Program wajib B35 mulai diterapkan secara bertahap sejak awal tahun ini. Tahap pertama telah dilakukan sejak Februari di empat wilayah operasi Pertamina.
Empat wilayah tersebut adalah wilayah I Sumatera Utara, wilayah II Sumatera Selatan, wilayah VIII Maluku, Maluku Utara, Papua, dan sebagian wilayah V Bali dan Nusa Tenggara.
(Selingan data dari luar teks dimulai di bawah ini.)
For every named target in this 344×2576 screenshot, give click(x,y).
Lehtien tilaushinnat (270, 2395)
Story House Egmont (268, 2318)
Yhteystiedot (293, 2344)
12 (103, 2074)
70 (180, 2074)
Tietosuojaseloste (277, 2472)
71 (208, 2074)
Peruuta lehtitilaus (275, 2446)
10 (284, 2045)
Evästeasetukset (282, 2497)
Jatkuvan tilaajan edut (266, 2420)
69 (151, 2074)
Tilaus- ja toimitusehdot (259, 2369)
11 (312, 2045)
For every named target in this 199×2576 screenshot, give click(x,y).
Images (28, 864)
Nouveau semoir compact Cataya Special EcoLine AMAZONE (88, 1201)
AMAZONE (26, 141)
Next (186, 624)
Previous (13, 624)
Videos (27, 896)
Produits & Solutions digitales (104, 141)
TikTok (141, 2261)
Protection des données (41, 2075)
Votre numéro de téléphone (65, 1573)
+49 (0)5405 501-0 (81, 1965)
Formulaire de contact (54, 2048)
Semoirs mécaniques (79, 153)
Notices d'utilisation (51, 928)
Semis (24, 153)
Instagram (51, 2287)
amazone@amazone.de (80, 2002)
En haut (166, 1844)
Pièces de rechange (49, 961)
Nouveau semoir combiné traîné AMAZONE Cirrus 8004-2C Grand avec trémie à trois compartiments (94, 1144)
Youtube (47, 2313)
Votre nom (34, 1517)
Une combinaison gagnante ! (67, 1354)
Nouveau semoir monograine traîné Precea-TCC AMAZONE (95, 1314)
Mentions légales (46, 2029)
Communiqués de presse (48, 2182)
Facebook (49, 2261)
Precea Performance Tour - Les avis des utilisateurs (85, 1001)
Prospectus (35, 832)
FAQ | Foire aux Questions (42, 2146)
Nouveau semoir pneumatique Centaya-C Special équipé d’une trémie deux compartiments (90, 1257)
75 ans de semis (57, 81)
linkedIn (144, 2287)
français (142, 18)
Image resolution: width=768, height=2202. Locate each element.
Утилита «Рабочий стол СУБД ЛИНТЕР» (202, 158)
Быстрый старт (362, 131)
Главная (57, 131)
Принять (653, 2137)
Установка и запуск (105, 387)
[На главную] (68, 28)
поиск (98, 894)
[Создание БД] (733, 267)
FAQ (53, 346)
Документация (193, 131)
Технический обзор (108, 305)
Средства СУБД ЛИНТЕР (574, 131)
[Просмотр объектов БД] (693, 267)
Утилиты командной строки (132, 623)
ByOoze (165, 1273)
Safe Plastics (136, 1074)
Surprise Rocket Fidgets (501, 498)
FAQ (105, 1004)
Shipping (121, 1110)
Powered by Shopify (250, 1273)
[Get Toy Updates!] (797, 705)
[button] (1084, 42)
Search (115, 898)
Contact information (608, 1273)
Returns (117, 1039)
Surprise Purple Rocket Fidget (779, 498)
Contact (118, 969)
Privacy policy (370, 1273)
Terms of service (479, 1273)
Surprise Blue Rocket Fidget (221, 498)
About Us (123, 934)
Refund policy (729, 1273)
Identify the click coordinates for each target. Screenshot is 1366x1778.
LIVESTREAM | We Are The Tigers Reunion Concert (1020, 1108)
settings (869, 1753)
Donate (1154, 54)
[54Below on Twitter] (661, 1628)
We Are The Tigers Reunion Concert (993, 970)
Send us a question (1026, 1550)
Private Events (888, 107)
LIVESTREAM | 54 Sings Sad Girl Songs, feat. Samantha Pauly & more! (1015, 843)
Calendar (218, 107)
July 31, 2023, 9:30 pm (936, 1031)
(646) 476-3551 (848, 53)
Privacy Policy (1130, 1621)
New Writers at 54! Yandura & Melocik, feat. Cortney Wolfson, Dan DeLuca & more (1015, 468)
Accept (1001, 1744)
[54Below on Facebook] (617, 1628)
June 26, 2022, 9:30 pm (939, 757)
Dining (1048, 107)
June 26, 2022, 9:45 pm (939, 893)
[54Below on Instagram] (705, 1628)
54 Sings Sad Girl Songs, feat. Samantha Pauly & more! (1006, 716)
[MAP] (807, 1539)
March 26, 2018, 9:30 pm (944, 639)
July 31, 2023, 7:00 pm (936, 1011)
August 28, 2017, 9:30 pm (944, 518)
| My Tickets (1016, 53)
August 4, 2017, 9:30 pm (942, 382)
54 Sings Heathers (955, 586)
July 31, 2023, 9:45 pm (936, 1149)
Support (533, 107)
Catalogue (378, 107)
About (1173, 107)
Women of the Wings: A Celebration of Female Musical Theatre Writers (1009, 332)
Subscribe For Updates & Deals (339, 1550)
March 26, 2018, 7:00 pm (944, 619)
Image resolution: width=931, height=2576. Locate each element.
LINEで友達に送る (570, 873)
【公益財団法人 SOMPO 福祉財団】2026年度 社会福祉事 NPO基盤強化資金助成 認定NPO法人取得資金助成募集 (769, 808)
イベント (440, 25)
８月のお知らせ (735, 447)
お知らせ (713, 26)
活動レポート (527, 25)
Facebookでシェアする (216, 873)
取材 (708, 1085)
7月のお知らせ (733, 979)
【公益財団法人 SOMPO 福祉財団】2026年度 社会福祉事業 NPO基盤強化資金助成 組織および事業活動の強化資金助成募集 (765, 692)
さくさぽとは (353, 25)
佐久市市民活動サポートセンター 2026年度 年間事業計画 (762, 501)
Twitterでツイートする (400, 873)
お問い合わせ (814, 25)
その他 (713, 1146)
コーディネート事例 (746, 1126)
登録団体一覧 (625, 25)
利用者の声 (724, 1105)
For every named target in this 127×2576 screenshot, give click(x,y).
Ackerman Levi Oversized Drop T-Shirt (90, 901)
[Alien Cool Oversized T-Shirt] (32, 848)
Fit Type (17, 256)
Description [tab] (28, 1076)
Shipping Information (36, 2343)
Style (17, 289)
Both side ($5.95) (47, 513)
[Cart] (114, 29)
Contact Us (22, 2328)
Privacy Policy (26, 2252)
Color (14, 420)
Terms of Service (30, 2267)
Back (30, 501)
Selanjutnya periode atau pemekaran kedua akan dimulai pada bulan Agustus di wilayah III Jawa Barat, wilayah IV Jawa Tengah, wilayah VII Sulawesi Selatan dan sebagian wilayah V Jawa Timur dan Madura. Kesenjangan enam bulan dimaksudkan untuk melakukan penyesuaian infrastruktur.